James Ogden and Arthur H. Scouten, eds. "Lear"
from Study to Stage[:] Essays in Criticism. Madison, Teaneck: Fairleigh
Dickinson UP / London: Associated UP, 1997. 305pp. B&W illustrations. ISBN
0 8386 3690 X Cloth.
Bryan N. S. Gooch
University of Victoria
Gooch, Bryan N. S. "Review of 'Lear' from Study to Stage."
Early Modern Literary Studies 6.2 (September, 2000): 13.1-7<URL: http://purl.oclc.org/emls/06-2/goochrev.htm>.

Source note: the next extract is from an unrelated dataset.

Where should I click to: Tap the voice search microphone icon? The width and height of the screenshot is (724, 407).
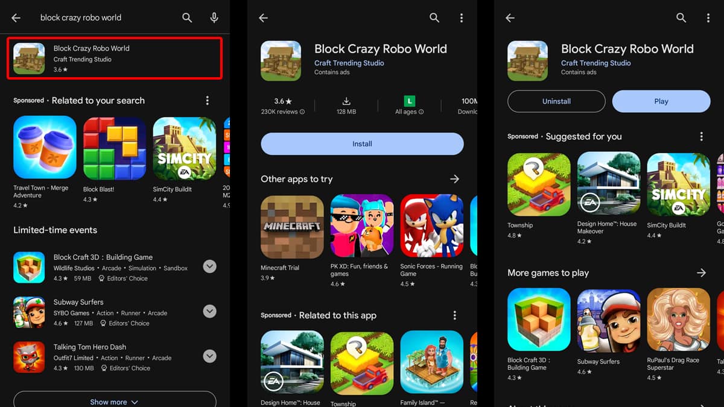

Shakespeare's King Lear offers a significant array of formidable challenges for the editor, the director, the actor, and the student. While other tragedies like Hamlet and Othello also present real complexities, Lear's vastness and its range of experience and emotion are daunting. The late Lloyd Wheeler's cryptic remark "Everything is in King Lear" is on the mark, and ultimately the variety of discussions, from those about the reliability of Q and F to others on the delivery of individual lines, lead--or should lead--to dealing with the play on the stage, and that, very largely, is the direction of Ogden and Scouten's collection of essays. The fact is that, as in music, the performers must stand between the art-work and the audience, and whatever the text (not that the controversy surrounding revision/non-revision is likely to be resolved in the near term), interpretation based on serious reflection of the script in hand will play its role, and less anxiety might be generated by the fact that not only are productions going to be different, but that within a single run performances will vary-sometimes markedly-from day to day. It is not a matter of rightness or wrongness but whether the presentation, at all levels, really works. Audience members individually will have their own reactions--as they should with Shakespeare (or Beethoven or Brahms, for that matter). Perhaps the danger in production lies in an attempt, at times, simply to be different, to be challenging and new in a way that the newness becomes more an end in itself and avoids, consciously, older approaches simply because they are older.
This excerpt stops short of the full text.